“There is now a serious risk that Christianity will disappear from its biblical heartlands,” said a report by think-tank Civitas about persecution of Christians in the Middle East. Ample evidence suggests there are those who would like Christianity to vanish from the West as well.
The Civitas report was titled “Christianophobia.” It “highlights a fear among oppressive regimes that Christianity is a ‘Western creed’ which can be used to undermine them,” according to a report in the London Telegraph.
A “Western creed”? The contemporary “Western creed” is post-Christian and increasingly even anti-Christian. One could hardly classify as Christian a culture where the Selfie is the icon before which multitudes worship, where unbounded sexual engagement is the core sacrament (people have now used their God-given creativity to link sex and Selfie by photographing themselves just after a romp), where the biblically based family is becoming a museum piece, and where the blood sacrifice is too often unborn children.

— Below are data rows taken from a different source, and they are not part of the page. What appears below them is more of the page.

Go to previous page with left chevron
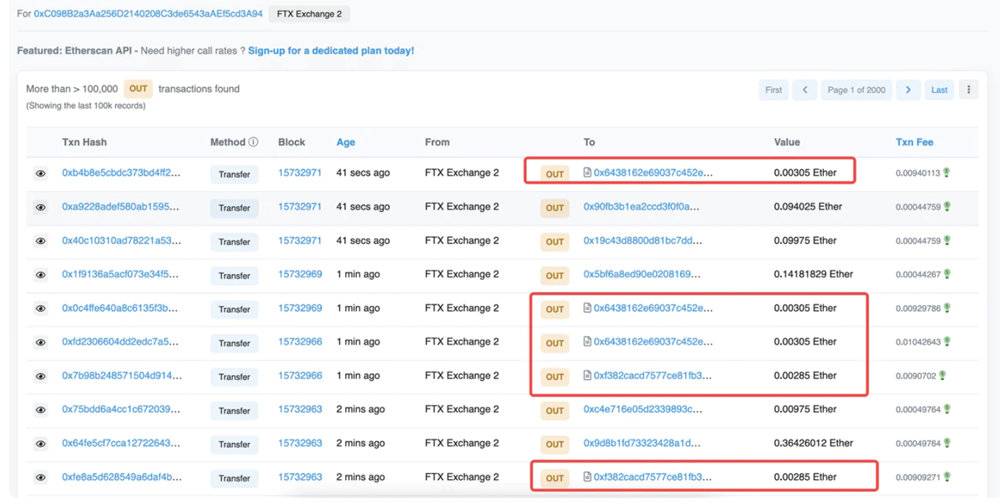The width and height of the screenshot is (1000, 504). coord(804,90)
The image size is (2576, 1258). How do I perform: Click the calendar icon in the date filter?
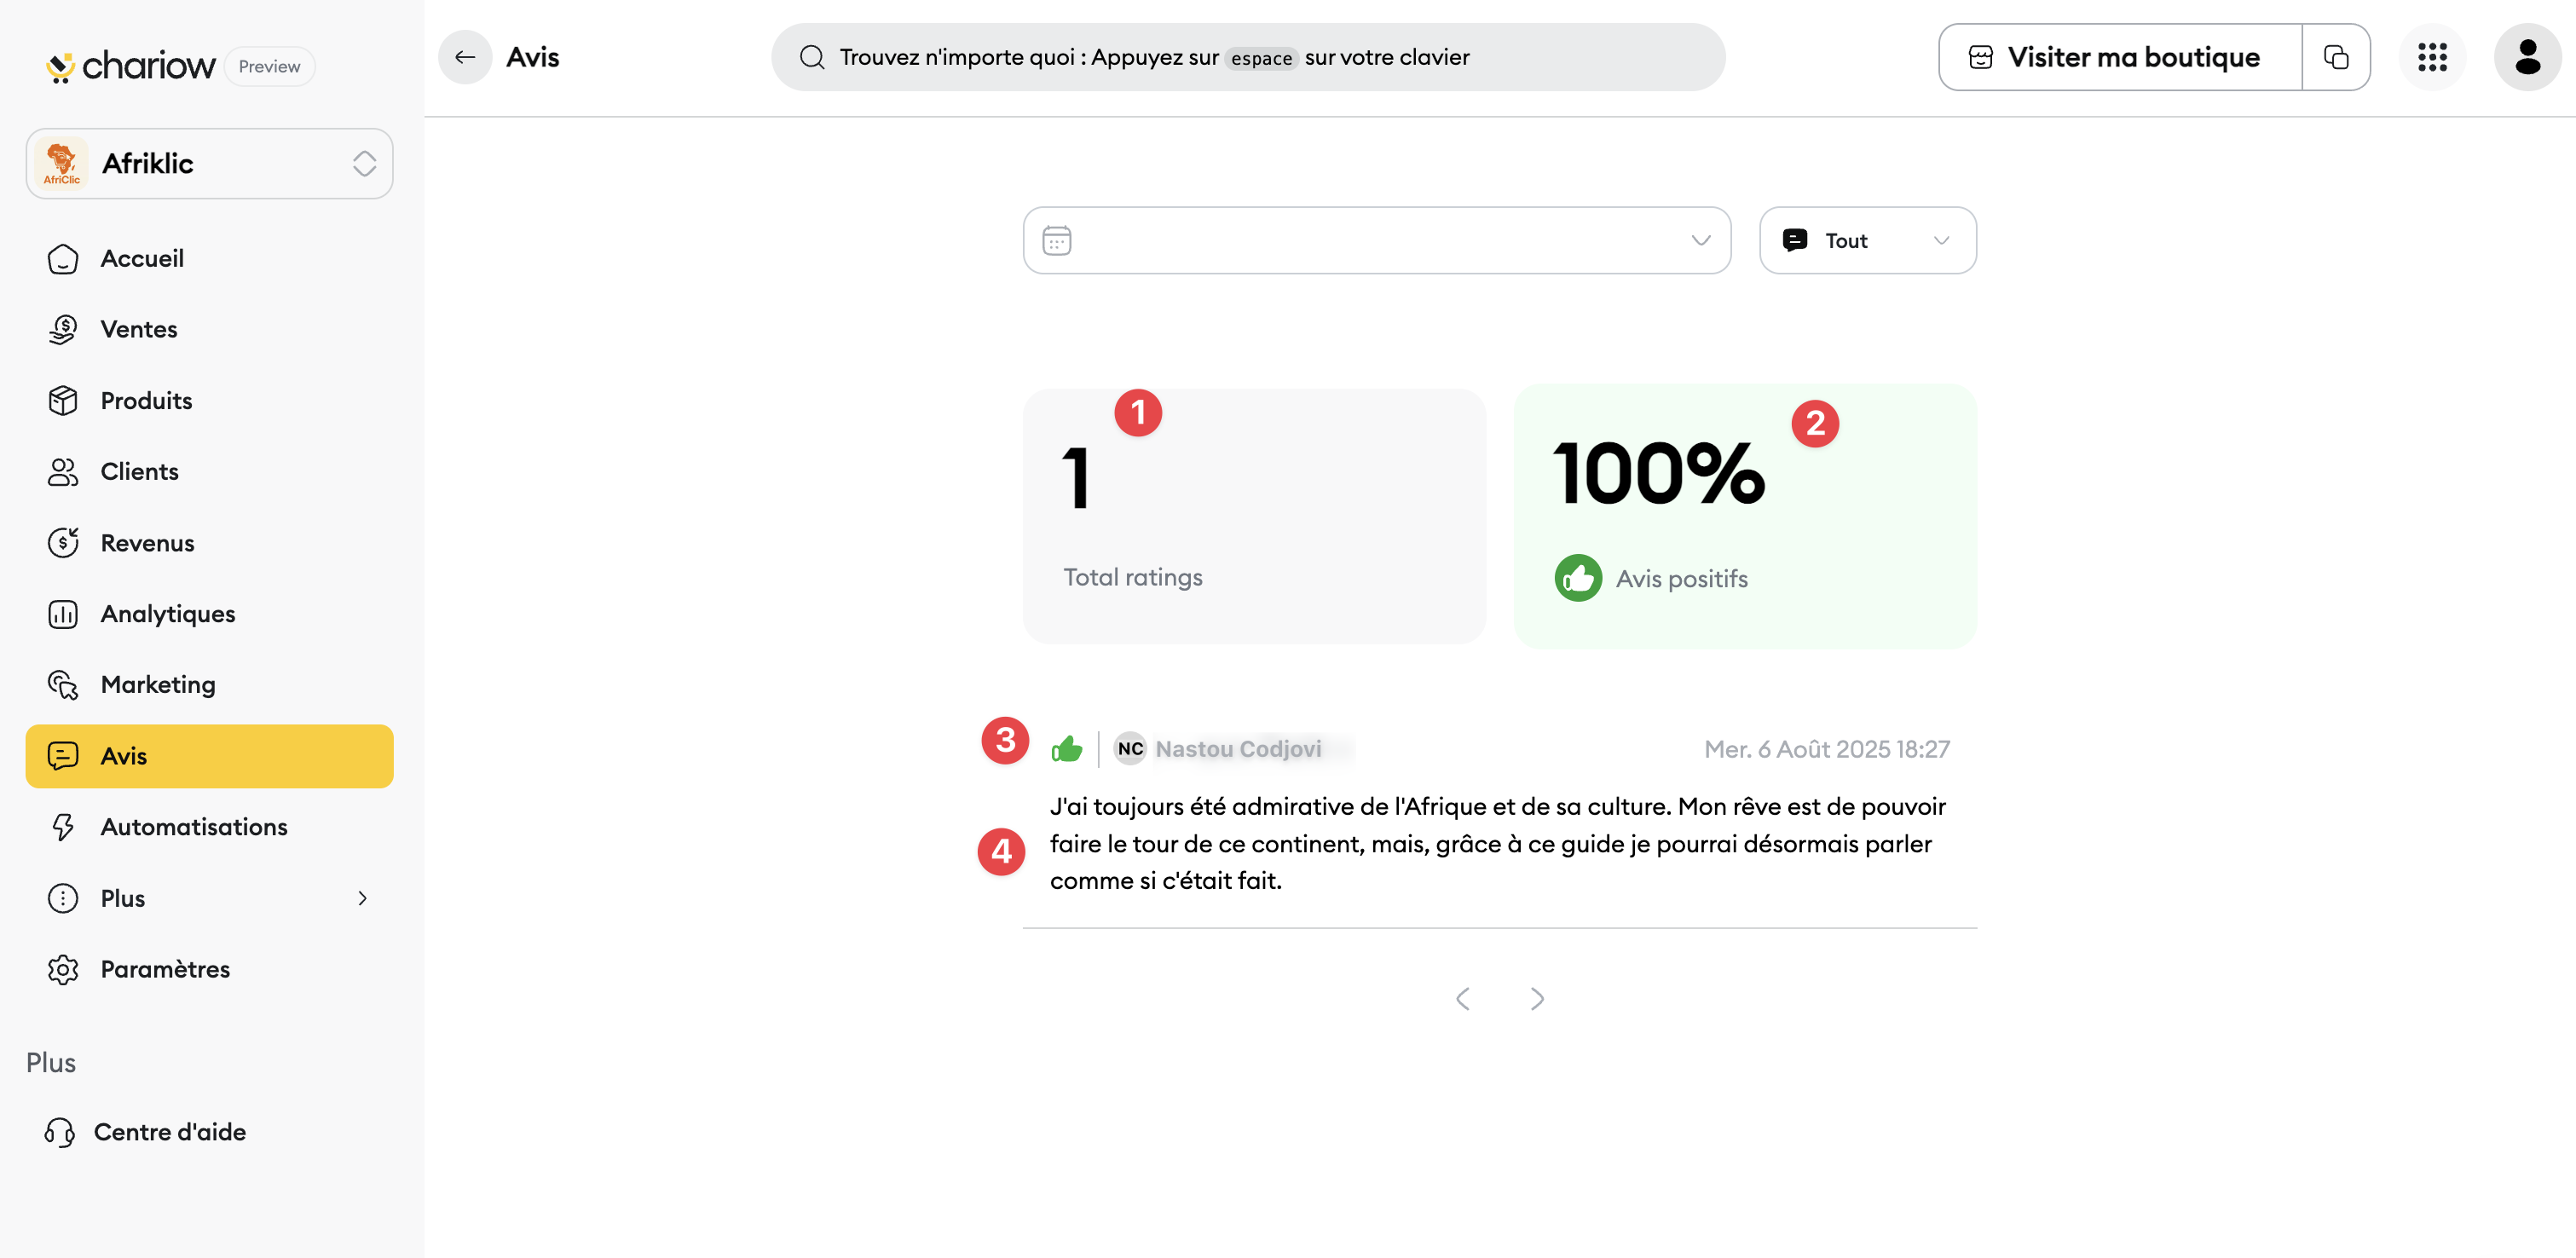pyautogui.click(x=1057, y=240)
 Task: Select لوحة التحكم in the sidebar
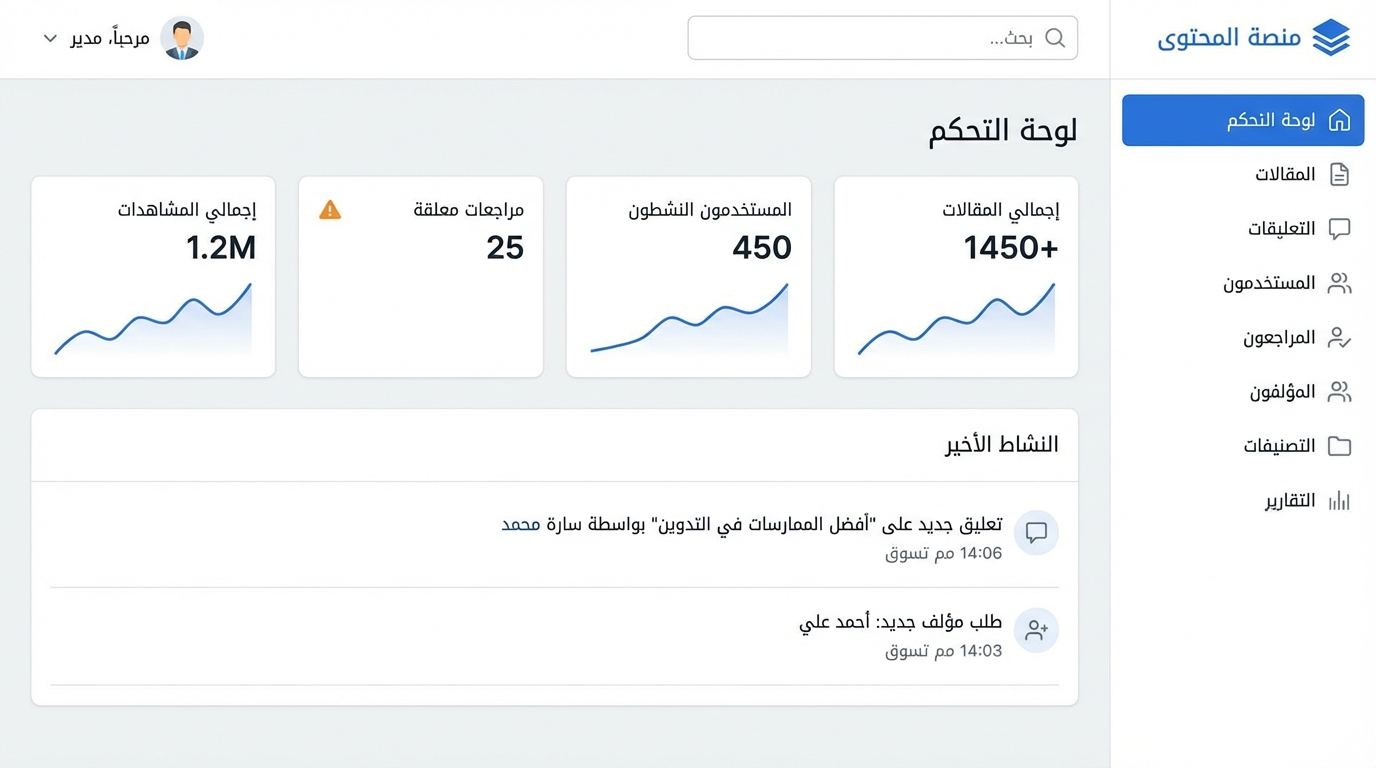click(1242, 120)
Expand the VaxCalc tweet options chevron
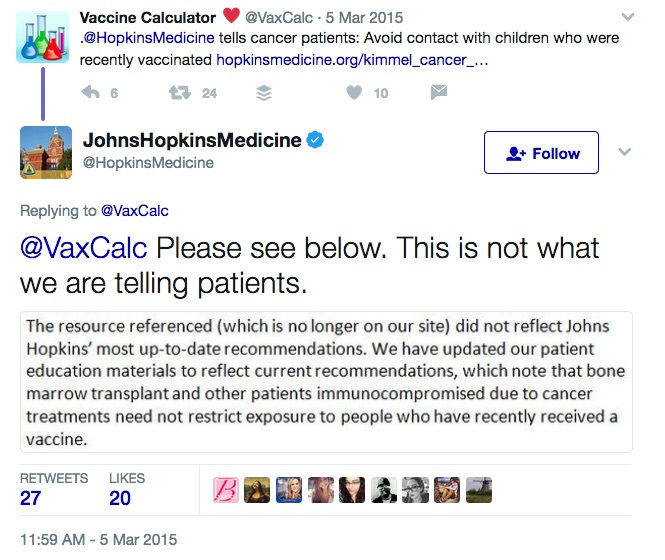Screen dimensions: 665x560 pyautogui.click(x=627, y=18)
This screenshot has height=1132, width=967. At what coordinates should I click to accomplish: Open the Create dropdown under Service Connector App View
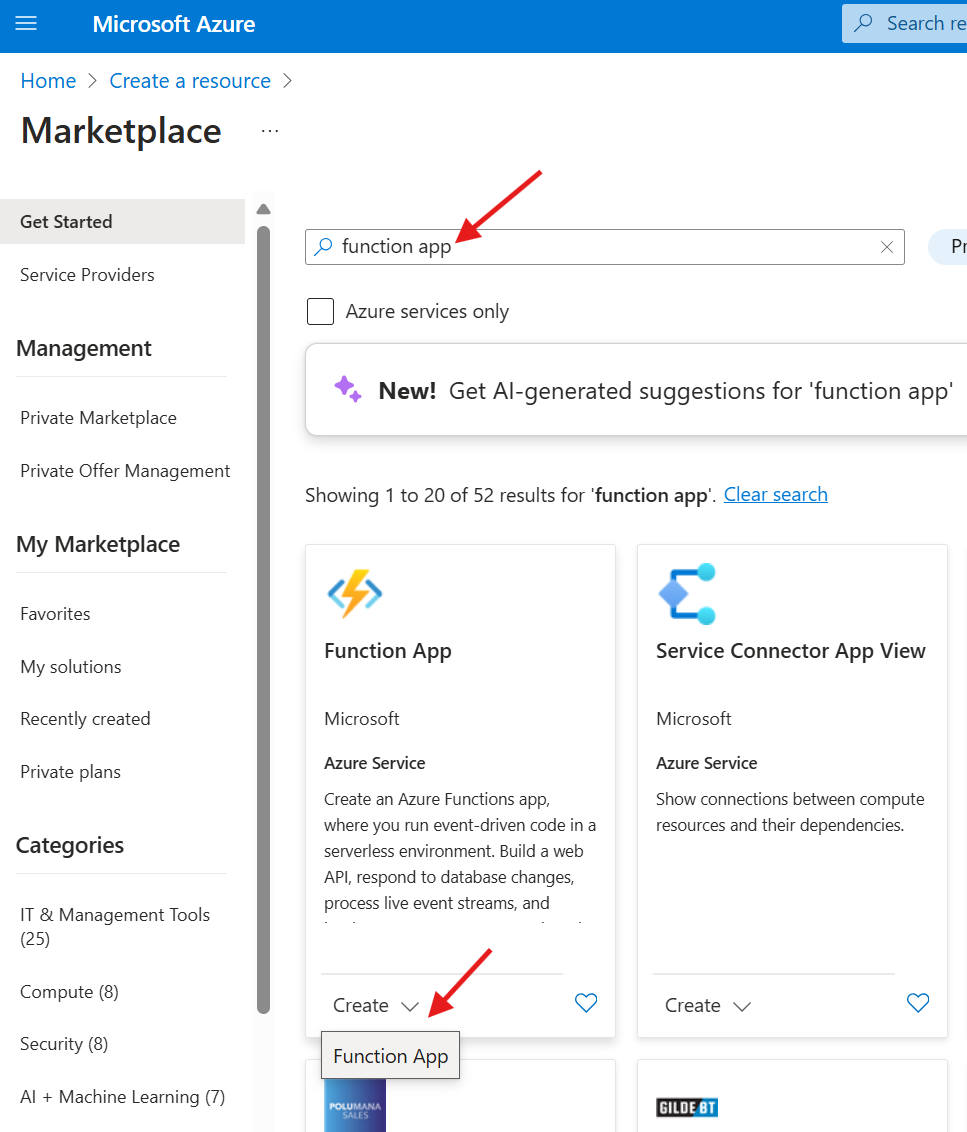click(x=707, y=1004)
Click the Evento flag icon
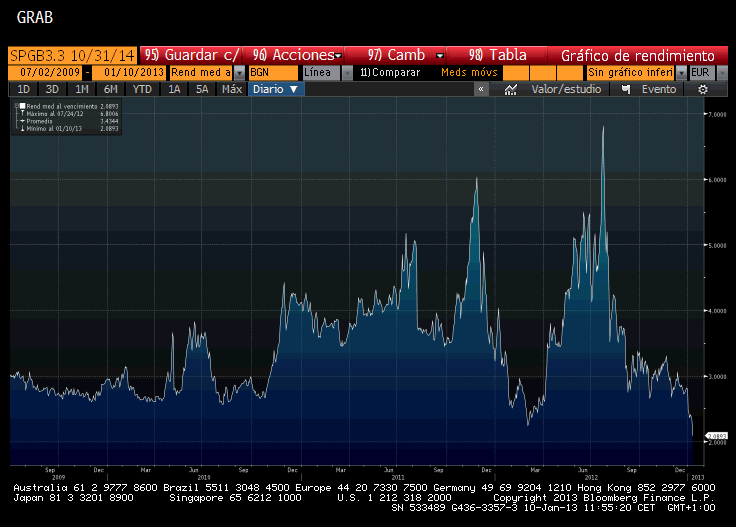Viewport: 736px width, 527px height. [x=626, y=89]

In fact, as the growing movement to stifle free speech and expression reveals, Western culture would like to get rid of the pesky voice of biblical Christianity altogether.
Some nations suppress Christians, their beliefs and messages violently. Current Western culture, however, has its own style of trying to silence the real church. It follows a specific sequence, which has accelerated in recent years.
The chain moves from caricaturization to marginalization to vilification to villainization to criminalization to elimination.
One of the easiest ways to discredit someone, an institution, movement, or idea is to caricature it by making the subject look comical or grotesque. Some caricatures are done admiringly and lovingly, like those on theater playbills or the walls of New York delis.
The other style of caricaturization comes from spite, anger, and hatred – like those the Washington Post’s Herblock drew of Richard Nixon (Herblock’s most vicious was probably a cartoon of Chuck Colson just after he had become a Christian), or in the way some racist publications depict Barack Obama.
The aim of grotesque caricature is to make the subject appear clownish, a bumbling buffoon who should not be taken seriously, or a sinister monster, as we will see in a moment.